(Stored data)
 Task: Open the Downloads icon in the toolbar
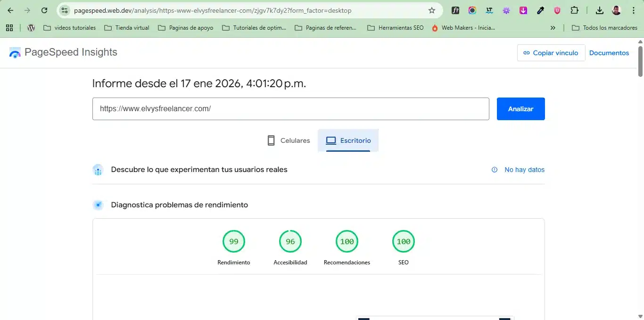click(600, 10)
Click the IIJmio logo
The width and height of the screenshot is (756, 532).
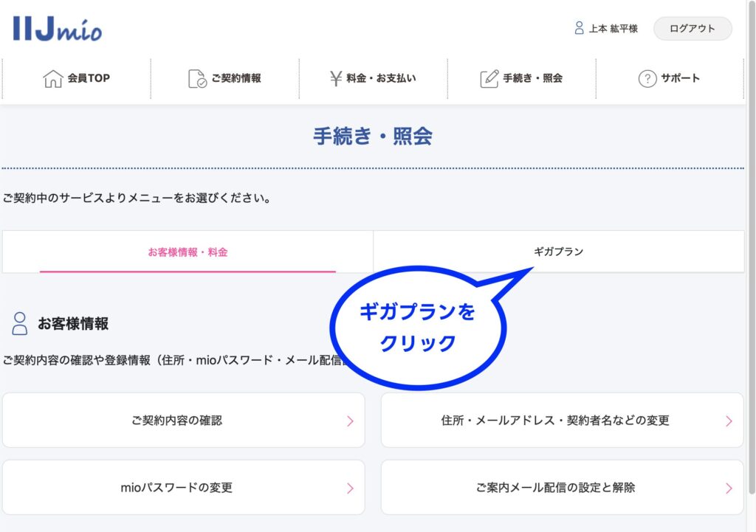[x=58, y=28]
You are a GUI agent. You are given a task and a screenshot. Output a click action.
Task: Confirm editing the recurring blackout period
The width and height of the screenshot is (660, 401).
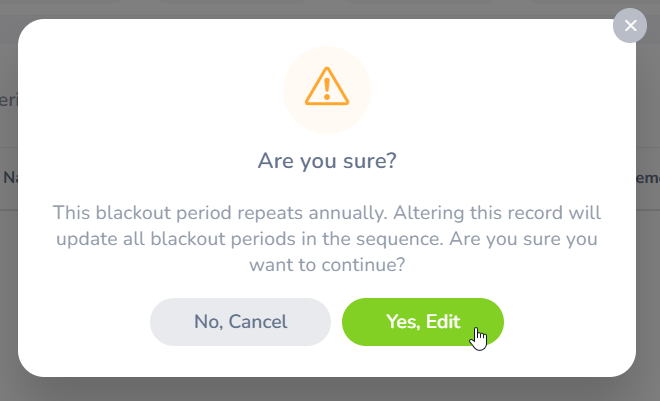[x=422, y=322]
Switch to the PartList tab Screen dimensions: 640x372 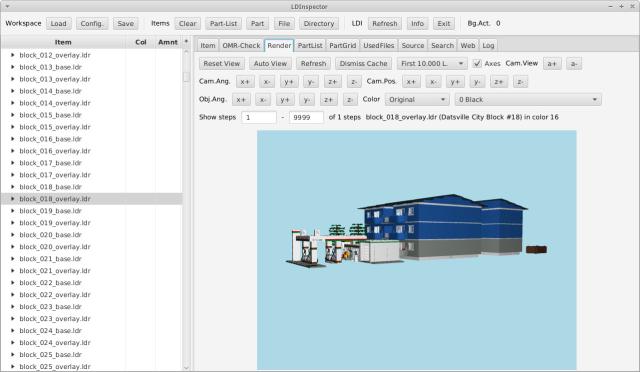coord(310,45)
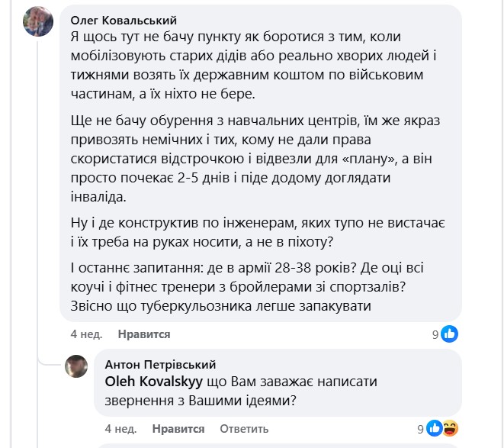The width and height of the screenshot is (504, 448).
Task: Click the thumbs-up reaction icon on Антон's reply
Action: point(435,427)
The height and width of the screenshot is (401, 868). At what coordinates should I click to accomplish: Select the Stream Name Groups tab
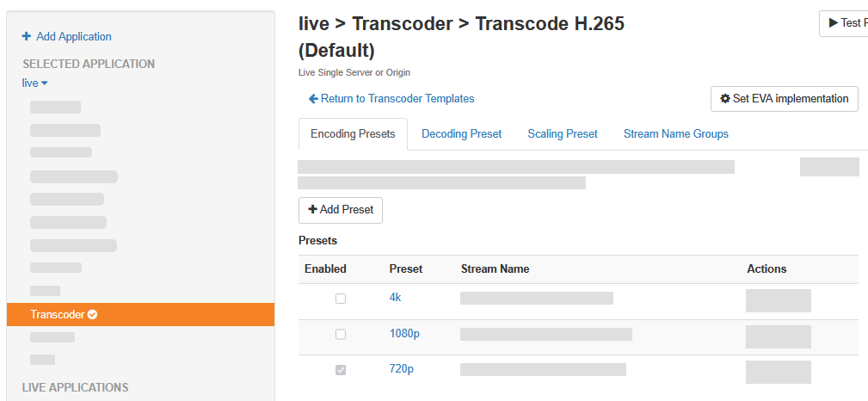coord(675,134)
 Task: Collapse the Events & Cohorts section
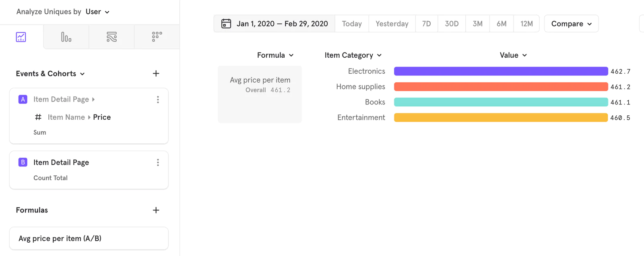click(x=82, y=74)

INSTRUCTIONS TO FOLLOW:
In the answer, include exactly the lines from the one containing "The height and" through the end of the records above and no pictures at all.

WRITTEN RESPONSE:
The height and width of the screenshot is (401, 868). At what coordinates should I click to accomplish: Select the Stream Name Groups tab
coord(675,134)
 Task: Collapse the Events & Cohorts section
click(x=82, y=74)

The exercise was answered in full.